* Required action
Take each line of the entries below that contains "table" and copy it.

Dataset excerpts:
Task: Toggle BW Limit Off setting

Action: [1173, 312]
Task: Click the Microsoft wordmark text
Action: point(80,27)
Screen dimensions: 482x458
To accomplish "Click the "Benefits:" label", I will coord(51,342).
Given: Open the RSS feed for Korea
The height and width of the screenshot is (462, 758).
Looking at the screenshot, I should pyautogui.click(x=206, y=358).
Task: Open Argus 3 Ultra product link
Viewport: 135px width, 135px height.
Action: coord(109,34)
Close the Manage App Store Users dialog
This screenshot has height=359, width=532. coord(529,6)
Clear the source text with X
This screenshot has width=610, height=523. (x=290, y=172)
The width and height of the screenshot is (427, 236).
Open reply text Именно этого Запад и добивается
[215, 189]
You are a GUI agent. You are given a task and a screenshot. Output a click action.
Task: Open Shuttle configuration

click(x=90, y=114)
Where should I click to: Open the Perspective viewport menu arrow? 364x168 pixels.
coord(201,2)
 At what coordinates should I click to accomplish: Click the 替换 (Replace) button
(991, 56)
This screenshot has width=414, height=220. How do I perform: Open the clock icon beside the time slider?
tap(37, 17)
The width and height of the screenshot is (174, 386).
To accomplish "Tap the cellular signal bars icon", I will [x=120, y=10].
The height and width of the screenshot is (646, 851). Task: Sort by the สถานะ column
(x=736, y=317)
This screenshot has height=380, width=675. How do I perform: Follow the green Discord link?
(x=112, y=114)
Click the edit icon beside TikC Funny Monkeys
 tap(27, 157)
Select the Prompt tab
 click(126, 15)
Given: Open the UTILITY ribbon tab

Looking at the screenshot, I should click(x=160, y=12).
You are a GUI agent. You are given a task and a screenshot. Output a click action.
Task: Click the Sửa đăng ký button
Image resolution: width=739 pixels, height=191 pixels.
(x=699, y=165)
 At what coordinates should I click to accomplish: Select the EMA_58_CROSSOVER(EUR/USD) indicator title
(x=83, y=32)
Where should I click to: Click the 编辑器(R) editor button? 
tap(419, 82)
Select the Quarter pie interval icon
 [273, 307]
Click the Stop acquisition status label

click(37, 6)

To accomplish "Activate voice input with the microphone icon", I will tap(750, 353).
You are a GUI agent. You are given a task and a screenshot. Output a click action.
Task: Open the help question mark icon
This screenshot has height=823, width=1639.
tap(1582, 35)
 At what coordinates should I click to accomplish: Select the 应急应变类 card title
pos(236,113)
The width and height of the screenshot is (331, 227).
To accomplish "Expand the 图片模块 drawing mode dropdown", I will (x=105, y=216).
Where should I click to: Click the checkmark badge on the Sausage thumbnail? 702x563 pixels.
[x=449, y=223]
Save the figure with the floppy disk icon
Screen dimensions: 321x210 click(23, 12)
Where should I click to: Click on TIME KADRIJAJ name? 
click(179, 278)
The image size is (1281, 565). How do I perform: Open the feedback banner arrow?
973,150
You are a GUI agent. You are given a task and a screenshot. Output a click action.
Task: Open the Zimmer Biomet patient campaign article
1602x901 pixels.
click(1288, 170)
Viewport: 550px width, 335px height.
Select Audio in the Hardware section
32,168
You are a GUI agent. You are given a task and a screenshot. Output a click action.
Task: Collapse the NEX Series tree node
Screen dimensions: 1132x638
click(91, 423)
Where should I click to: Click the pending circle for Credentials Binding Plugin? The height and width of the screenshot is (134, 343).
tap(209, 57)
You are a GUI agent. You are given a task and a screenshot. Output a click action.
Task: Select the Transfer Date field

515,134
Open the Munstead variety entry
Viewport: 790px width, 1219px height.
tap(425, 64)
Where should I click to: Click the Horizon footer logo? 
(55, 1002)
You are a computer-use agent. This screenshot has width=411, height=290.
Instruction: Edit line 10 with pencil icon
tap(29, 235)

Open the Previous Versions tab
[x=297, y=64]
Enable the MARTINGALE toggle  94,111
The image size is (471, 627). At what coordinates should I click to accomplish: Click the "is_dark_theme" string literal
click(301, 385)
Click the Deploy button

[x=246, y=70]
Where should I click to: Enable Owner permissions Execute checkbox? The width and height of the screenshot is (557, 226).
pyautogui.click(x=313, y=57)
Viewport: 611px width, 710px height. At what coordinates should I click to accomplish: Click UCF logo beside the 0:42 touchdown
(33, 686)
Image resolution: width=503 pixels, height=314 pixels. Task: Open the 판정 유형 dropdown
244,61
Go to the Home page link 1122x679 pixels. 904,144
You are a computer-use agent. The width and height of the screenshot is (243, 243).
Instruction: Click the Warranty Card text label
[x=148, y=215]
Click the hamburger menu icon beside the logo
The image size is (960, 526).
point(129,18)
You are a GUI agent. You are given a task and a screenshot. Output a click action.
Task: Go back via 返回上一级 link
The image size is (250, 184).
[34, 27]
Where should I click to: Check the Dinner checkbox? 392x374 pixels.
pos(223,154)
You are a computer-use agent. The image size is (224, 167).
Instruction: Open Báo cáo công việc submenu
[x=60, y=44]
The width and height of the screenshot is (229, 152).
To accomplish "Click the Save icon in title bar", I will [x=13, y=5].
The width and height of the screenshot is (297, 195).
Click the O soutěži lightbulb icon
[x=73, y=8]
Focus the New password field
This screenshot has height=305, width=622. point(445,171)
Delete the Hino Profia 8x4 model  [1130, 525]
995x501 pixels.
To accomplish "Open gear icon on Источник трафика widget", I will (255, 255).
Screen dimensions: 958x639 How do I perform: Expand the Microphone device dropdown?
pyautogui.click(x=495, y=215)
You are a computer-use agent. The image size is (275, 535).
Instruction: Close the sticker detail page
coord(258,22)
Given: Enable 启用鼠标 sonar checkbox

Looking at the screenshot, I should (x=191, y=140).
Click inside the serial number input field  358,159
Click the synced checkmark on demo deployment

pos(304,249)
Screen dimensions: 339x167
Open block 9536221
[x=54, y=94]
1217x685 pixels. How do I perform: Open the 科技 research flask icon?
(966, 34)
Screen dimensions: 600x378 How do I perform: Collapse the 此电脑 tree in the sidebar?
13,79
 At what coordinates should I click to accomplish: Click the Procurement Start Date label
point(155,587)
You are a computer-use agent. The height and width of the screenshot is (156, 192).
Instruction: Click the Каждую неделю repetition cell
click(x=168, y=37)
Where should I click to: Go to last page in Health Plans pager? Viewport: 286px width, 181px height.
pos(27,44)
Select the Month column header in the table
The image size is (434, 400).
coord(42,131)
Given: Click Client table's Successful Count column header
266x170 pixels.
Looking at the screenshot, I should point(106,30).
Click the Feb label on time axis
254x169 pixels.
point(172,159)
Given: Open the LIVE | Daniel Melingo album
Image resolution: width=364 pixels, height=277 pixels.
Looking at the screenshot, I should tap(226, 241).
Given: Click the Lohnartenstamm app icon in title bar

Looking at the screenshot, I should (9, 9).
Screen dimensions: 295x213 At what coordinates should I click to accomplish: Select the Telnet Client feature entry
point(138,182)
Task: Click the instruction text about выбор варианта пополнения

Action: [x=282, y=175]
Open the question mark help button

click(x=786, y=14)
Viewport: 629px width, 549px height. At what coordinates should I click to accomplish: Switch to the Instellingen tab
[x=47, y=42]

* Answer section
Select the Month column header in the table
Given: Click Client table's Successful Count column header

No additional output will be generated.